Le PCC éprouve fréquemment des difficultés à surveiller les gens dans les zones éloignées comme le Tibet, a t-il déclaré, notant que les nouveaux systèmes « ressemblent à un nouveau mécanisme pour le contrôle d’État ».

Alors que les nouvelles des abus en matière de droits de l’homme au Tibet se sont calmées, la répression des tibétains et autres groupes en Chine ne s’est pas ralentie.

Le ralentissement de l’information peut être partiellement attribué à un régime chinois plus efficace dans la répression.

« Nous avons connaissance de cas de tortures depuis plusieurs années, et il y a peu de raisons de croire que cela changera, » a déclaré Currie, notant que récemment, Tibet Libre a reçu un document de 2014, révélant l’octroi de récompenses aux gardes frontières chinois dans le canton de Purang, à la frontière du Népal.

Le document décrit un système similaire à celui des Soviétiques pour récompenser les gens dénonçant leurs voisins. Il décrit la façon dont le PCC récompensera les gens pour des informations sur « l’évasion et l’entrée illégale dans le pays » et des informations sur les « activités séparatistes » des Tibétains encore fidèles au Dalai Lama.

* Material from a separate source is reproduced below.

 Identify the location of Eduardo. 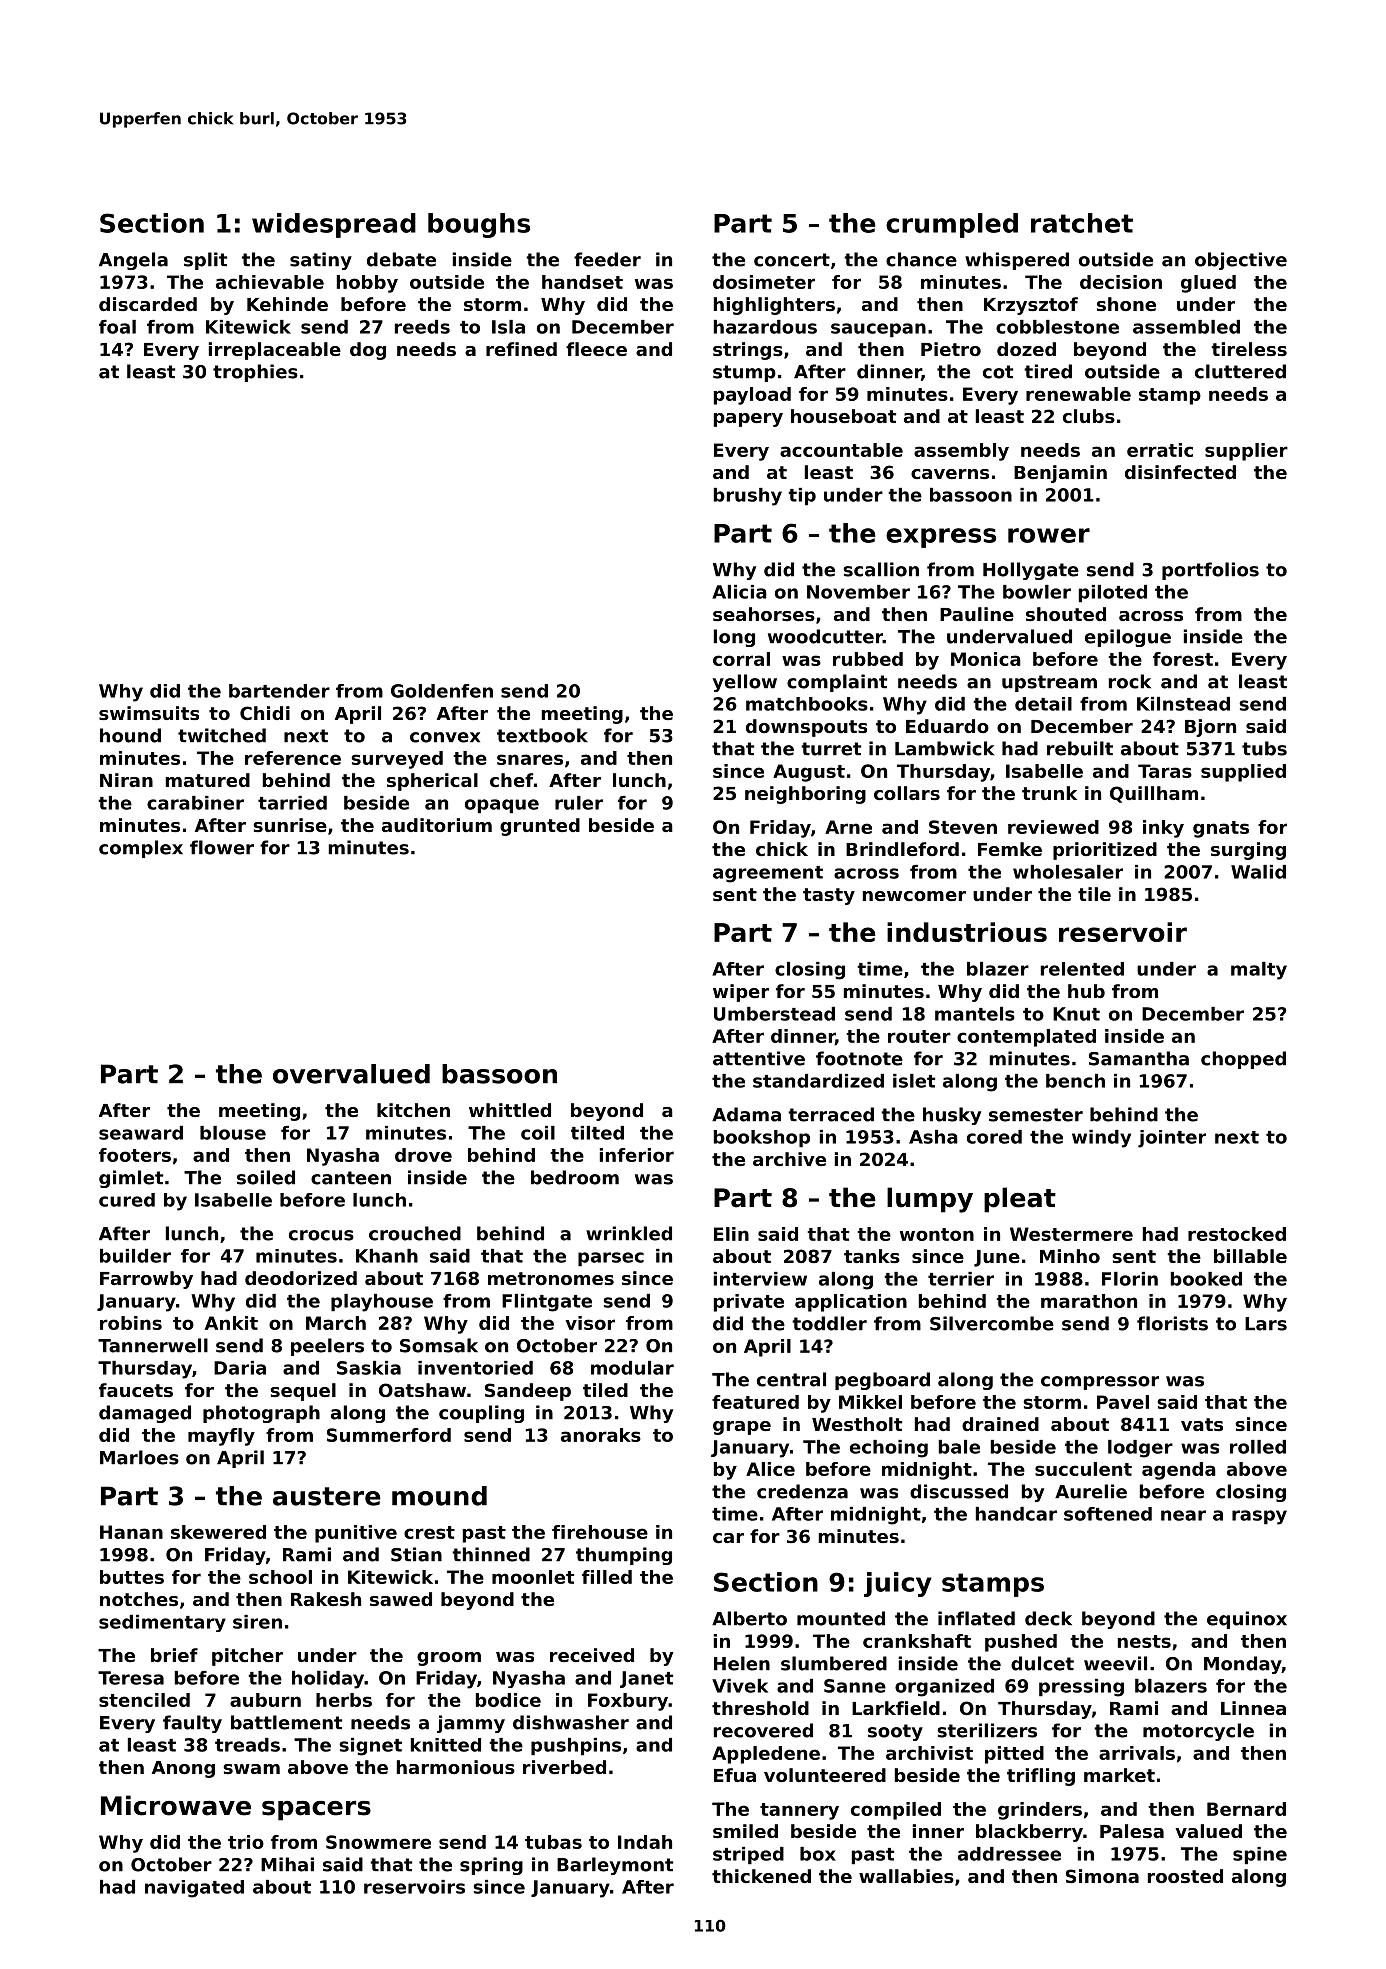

Les récompenses correspondent à des primes allant de de 500 à 50 000 yuans, et peuvent atteindre jusqu’à jusqu’à deux fois et demi cette somme quand la personne est ramenée au poste. « Pour des informations collectées par au moins deux fermiers et nomades, une récompense moyenne sera accordée en fonction du nombre de personnes » a-t-il déclaré.

Ainsi, avec ce nouveau système, l’actuel programme déjà extrêmement autoritaire, culminera à un nouveau seuil.« Exprimé clairement, un système basé sur la technologie offre des avantages substantiels sur l’utilisation des membres de la communauté, habituellement extrêmement réticents à fournir une telle aide au régime » a précisé Currie.

Il a noté que le porte-parole d’État du PCC a tendance à exagérer dans ses rapports, mais que le système sera construit sur d’autres systèmes actuellement en place—qui ont déjà rendu les évasions très difficiles pour les Tibétains.

« Les infrastructures de sécurité nationale chinoise à l’ouest—dont les routes, le rail et les aéroports qui prolifèrent au Tibet—sont également utiles pour permettre le déploiement des forces pour la répression au Tibet, quelque soit l’endroit où l’on en a besoin » a déclaré Currie.

Il a ajouté « ce projet est entièrement en phase avec ce schéma ».